### Written exercise
Reproduce the lines starting with the one containing "The height and width of the screenshot is (591, 1080)." down through the one containing "pyautogui.click(x=511, y=617)", swapping "sidebar" for "navigation pane" and leaving everything else unchanged.

### Data entries
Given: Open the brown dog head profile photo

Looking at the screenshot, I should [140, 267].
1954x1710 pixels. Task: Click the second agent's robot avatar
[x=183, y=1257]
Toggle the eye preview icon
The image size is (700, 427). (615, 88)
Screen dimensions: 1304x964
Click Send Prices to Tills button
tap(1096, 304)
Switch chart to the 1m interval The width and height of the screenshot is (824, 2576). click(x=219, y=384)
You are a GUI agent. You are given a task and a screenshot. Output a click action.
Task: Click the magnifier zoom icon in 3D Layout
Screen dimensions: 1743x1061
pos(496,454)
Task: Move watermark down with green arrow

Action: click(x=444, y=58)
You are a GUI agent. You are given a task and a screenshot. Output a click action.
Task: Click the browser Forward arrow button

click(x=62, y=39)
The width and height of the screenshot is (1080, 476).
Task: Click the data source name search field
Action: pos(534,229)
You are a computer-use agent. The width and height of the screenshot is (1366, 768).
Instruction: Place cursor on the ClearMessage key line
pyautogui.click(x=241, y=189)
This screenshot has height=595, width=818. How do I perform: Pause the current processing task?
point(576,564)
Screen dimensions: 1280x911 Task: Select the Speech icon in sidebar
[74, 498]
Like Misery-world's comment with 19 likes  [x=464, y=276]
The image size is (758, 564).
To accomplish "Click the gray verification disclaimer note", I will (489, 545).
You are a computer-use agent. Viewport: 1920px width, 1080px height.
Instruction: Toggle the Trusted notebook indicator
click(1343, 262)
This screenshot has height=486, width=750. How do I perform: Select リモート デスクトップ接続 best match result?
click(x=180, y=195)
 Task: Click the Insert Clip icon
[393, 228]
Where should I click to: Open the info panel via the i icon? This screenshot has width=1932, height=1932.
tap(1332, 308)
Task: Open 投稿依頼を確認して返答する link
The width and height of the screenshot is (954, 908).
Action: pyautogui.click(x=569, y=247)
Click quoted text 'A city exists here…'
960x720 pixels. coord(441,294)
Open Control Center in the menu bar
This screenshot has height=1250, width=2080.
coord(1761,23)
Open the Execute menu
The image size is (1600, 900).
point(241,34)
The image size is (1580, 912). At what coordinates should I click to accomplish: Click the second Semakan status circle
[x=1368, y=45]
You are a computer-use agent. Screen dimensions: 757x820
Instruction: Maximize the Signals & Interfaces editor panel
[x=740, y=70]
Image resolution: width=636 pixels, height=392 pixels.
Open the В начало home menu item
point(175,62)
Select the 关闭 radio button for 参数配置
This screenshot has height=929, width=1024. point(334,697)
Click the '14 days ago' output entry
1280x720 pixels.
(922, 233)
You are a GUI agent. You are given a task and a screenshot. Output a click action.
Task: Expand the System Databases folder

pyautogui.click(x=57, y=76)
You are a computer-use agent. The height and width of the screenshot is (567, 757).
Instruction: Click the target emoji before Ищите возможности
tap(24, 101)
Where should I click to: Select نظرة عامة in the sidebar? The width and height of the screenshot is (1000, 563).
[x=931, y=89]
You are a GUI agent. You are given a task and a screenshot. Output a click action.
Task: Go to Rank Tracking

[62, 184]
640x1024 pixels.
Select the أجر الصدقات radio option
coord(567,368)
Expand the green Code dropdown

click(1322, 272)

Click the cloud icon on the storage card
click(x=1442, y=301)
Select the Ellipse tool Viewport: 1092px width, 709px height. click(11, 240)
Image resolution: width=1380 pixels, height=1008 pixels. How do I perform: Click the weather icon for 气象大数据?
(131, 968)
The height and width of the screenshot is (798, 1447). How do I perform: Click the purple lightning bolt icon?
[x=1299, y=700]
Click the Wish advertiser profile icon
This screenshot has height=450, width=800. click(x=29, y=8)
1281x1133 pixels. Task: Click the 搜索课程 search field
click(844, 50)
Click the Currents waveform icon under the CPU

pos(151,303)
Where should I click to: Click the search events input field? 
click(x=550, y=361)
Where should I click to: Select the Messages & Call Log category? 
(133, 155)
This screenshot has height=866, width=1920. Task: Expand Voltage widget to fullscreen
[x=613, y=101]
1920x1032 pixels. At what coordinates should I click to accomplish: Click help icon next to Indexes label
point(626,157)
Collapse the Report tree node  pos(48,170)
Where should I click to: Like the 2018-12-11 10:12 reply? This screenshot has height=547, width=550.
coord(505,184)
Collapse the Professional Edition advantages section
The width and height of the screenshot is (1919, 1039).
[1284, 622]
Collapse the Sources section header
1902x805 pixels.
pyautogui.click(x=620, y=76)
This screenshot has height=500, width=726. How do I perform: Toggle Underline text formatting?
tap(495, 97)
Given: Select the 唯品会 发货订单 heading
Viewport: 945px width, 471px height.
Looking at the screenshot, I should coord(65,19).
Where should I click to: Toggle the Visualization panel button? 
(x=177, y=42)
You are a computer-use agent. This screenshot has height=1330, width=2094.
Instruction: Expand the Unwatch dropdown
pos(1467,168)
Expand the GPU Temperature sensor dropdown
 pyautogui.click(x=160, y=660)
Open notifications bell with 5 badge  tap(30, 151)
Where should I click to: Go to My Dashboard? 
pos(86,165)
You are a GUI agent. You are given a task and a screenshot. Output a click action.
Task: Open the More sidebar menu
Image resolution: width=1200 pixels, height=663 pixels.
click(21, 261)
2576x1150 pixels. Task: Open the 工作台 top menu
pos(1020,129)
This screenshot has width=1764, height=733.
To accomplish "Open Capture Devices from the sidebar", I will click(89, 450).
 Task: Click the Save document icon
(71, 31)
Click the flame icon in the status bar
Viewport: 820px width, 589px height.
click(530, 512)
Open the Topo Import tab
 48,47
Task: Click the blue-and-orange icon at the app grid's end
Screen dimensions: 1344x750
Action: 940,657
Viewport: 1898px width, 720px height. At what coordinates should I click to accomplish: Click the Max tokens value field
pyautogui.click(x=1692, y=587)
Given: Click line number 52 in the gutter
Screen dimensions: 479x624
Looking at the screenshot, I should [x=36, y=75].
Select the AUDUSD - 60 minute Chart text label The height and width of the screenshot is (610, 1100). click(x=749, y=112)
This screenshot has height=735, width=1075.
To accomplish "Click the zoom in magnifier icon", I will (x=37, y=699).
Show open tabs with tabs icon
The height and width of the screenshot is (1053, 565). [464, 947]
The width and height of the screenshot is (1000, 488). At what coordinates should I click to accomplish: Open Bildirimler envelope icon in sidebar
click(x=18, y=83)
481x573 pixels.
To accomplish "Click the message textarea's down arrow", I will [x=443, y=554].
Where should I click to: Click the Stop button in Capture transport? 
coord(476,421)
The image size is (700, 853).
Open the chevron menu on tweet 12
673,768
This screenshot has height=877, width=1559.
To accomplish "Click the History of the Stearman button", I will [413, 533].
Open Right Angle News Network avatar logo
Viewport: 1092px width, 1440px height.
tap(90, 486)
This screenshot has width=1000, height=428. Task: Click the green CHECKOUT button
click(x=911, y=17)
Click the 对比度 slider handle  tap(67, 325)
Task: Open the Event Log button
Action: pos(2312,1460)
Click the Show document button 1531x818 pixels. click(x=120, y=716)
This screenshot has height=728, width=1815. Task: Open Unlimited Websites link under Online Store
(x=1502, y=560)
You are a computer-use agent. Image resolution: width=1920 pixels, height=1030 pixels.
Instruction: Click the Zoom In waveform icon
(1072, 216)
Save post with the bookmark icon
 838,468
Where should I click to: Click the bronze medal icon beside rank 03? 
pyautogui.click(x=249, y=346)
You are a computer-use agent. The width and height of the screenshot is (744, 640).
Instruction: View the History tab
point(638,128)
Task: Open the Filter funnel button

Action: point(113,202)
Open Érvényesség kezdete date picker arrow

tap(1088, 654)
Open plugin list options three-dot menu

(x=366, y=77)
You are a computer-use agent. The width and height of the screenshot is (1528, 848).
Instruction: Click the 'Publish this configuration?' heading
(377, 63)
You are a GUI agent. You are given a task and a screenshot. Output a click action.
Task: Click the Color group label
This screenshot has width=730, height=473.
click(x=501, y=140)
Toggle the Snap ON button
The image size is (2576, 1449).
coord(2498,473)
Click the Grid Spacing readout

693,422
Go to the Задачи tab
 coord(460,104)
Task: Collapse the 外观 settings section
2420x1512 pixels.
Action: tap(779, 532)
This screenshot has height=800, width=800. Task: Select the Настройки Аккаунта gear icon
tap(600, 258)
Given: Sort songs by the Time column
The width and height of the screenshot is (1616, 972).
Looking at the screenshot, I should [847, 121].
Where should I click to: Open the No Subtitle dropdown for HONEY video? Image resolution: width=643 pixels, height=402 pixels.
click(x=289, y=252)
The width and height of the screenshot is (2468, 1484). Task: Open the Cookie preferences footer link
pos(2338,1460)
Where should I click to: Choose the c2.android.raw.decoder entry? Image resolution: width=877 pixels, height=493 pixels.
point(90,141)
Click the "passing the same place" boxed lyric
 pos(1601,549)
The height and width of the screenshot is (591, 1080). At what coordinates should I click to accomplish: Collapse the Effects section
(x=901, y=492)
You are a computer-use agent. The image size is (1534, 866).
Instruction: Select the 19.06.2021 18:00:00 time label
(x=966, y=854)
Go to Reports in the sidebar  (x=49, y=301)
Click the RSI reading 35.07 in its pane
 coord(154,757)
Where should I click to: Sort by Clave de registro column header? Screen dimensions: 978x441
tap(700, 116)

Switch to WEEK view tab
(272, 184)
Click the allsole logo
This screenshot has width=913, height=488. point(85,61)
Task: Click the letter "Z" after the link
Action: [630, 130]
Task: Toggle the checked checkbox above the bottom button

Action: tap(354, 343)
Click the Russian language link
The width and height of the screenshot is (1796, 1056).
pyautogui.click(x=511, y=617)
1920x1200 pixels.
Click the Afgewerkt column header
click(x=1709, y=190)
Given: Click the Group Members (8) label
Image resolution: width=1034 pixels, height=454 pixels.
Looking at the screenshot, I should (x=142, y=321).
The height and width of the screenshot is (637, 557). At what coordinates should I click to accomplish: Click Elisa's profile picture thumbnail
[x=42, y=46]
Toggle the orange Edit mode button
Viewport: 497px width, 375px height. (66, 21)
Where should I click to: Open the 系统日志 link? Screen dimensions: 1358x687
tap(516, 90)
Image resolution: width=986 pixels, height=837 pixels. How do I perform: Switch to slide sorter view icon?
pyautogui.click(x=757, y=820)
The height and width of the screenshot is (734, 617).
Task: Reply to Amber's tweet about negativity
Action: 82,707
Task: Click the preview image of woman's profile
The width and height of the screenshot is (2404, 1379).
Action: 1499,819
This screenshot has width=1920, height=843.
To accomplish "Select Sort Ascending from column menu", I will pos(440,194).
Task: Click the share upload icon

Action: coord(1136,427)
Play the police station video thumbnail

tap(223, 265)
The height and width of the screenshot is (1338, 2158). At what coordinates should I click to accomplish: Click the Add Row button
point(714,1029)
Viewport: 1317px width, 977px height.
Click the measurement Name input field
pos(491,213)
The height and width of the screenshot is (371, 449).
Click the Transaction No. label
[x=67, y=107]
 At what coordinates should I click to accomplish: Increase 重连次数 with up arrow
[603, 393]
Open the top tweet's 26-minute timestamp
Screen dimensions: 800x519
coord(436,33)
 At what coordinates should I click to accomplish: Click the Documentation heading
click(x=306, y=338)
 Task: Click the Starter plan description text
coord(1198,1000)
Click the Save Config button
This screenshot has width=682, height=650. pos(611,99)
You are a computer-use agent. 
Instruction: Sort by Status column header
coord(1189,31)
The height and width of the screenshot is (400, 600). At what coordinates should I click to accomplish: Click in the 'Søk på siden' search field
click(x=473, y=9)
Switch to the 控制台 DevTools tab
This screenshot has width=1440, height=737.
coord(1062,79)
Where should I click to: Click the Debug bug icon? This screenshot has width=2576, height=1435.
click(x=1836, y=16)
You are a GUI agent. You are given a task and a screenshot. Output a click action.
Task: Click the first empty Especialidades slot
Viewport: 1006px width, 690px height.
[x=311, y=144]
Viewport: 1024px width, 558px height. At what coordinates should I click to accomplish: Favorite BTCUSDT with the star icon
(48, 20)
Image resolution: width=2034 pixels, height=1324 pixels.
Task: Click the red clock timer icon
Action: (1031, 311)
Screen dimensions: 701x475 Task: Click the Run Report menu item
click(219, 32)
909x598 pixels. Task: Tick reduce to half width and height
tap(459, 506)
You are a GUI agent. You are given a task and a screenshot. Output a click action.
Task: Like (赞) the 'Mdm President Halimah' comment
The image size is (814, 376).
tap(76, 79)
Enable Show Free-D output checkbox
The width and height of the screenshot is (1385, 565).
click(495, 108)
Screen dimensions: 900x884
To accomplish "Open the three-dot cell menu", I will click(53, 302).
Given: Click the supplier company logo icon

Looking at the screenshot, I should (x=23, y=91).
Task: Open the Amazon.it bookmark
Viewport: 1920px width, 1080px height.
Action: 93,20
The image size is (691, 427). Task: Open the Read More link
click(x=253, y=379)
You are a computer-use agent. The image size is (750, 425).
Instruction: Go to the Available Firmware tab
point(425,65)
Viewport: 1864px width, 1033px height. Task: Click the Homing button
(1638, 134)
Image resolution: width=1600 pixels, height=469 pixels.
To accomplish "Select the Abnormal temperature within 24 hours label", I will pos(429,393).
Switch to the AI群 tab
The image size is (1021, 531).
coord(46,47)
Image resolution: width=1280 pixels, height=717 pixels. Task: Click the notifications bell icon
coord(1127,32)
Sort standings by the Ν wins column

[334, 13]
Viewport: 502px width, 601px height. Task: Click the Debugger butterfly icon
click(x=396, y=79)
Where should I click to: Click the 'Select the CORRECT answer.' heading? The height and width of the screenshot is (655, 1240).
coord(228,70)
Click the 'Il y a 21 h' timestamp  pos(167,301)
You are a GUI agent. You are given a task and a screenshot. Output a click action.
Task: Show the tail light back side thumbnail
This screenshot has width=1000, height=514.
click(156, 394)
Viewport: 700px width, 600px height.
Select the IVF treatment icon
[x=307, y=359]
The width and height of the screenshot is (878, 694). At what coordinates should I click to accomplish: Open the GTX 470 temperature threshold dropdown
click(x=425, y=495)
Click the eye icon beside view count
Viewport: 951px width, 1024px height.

### Output for this exercise
The height and width of the screenshot is (591, 1080). At what coordinates should I click to accomplish: Collapse the Effects section
(x=901, y=492)
You are a computer-use agent. The image size is (1534, 866).
Instruction: Select the 19.06.2021 18:00:00 time label
(x=966, y=854)
Go to Reports in the navigation pane  (x=49, y=301)
Click the RSI reading 35.07 in its pane
 coord(154,757)
Where should I click to: Sort by Clave de registro column header? Screen dimensions: 978x441
tap(700, 116)

Switch to WEEK view tab
(272, 184)
Click the allsole logo
This screenshot has width=913, height=488. point(85,61)
Task: Click the letter "Z" after the link
Action: [630, 130]
Task: Toggle the checked checkbox above the bottom button

Action: tap(354, 343)
Click the Russian language link
The width and height of the screenshot is (1796, 1056).
pyautogui.click(x=511, y=617)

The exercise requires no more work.